Sir James Bevan is set to give a stark assessment of how flooding and cliff erosion will shape the outer edges of the country in a speech on Tuesday.

Both are increasing threats to coastal communities as the climate crisis causes sea levels to rise and extreme weather events to become more frequent.

Sir James, the chief executive of the Environment Agency, will tell a conference some may have to end up relocating in the end.

“In the long term, climate change means that some of our communities – both in this country and around the world – cannot stay where they are,” he will tell delegates in Telford on Tuesday.

“That is because while we can come back safely and build back better after most river flooding, there is no coming back for land that coastal erosion has taken away or which a rising sea level has put permanently or frequently under water.”

He will add: “Which means that in some places the right answer – in economic, strategic and human terms – will have to be to move communities away from danger rather than to try and protect them from the inevitable impacts of a rising sea level.”

Sir James will tell the Flood and Coast Conference how the Environment Agency strategy to flooding risk involves three elements: protection, resilience and adaptation.

Holiday chalets abandoned due to coastal erosion wait to be demolished or taken by the sea in the village of Withernsea in the East Riding of Yorkshire in 2020

(Getty Images)

The latter is where relocating communities may come into play.
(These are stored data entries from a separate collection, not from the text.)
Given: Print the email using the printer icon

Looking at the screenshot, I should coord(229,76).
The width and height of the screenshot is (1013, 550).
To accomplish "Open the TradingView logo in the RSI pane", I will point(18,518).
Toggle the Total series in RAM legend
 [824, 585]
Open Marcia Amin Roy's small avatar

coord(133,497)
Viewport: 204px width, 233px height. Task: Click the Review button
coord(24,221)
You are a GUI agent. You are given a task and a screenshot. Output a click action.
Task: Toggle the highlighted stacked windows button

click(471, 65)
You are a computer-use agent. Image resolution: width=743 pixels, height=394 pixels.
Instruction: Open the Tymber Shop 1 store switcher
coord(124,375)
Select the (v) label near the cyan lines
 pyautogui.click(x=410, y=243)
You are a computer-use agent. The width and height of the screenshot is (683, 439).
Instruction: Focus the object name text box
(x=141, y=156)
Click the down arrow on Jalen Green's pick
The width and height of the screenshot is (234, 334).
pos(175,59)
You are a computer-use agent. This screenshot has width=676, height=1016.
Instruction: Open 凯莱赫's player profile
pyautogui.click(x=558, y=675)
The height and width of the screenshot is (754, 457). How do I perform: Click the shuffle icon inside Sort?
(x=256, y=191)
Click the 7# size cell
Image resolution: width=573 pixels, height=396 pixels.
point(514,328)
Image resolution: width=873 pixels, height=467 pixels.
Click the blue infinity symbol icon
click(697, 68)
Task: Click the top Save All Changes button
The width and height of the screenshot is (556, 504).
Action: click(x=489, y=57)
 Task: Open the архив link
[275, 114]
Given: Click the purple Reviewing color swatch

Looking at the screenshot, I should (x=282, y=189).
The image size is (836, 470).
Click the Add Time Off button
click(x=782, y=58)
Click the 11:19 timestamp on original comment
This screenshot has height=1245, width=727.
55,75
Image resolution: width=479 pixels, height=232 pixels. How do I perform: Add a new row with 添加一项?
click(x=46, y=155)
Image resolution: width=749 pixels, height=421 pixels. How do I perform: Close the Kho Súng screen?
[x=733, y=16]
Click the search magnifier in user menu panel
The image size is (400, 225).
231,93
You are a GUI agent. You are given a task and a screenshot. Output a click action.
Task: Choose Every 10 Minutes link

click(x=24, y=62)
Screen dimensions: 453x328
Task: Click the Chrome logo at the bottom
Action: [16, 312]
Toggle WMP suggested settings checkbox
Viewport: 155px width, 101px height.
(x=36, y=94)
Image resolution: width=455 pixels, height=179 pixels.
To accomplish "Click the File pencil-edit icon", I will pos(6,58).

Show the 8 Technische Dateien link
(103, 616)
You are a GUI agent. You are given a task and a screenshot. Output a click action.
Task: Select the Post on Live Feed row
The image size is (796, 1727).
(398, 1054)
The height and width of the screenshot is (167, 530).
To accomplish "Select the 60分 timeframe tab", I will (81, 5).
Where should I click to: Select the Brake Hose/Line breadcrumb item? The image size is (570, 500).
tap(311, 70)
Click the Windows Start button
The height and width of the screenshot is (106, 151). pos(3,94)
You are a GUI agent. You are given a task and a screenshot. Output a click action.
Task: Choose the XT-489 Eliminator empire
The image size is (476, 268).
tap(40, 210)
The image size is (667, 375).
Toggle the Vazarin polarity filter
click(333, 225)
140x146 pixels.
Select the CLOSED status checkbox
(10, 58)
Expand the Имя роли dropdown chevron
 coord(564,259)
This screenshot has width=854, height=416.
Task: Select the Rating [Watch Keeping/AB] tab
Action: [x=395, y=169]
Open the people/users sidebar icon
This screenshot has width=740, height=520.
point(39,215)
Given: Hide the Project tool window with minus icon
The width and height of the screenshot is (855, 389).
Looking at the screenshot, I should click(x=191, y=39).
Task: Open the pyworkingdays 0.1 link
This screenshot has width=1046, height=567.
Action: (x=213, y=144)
He will say it recognises the climate crisis means that “in the face of climate change we will need to adapt both how and sometimes where we live”.

Experts agree this is looking set to be part of England’s future in a warmer world.

“Flooding along our rivers and coasts is one of the key risks of climate change in the UK,” said Professor Daniela Schmidt from the University of Bristol.

She added: “While early warning systems can reduce risks, managed retreat is a reality which we need to face. Nature, helping to protect us from flooding, is itself under threat from climate change but also from decisions we take to protect our infrastructure and homes.”

The UK was battered by three storms in a row earlier this year

(AFP via Getty Images)

Professor Ilan Kelman from University College London said: “Climate change’s sea-level rise is accelerating coastal inundation and making it worse. It is also expanding the communities which must consider relocating as coastlines move inland.

“Realigning our shoreline homes to live with the ever-changing sea is devastating. It is nothing new for England and Wales.”

A Welsh council has already announced its intention to abandon the village of Fairbourne to the sea in 2054.

Others across the UK have already lost their homes – or predict they will disappear within decades – due to coastal erosion.

The end of a tarmac road shows the devastation caused by coastal erosion of the cliff face in the village of Happisburgh in 2019

(Getty Images)

The Climate Change Committee, which advises the government, predicts more than 100,000 properties could be at risk of coastal erosion by 2080.

Professor Richard Betts from the Met Office and University of Exeter said: “The Environment Agency is recognising that the coast is inevitably going to be impacted by sea level rise.”

“Even if the Environment Agency could afford to build coast protection everywhere – which they cannot – the things that many people cherish about the coast, like beaches and sand dunes, will eventually become submerged, unless we start to plan now for how the coastline can adjust to rising sea levels.”

Earlier this year, Emma Howard Boyd from the Environment Agency warned it may become too expensive to protect homes at risk of flooding or coastal erosion due to the climate crisis.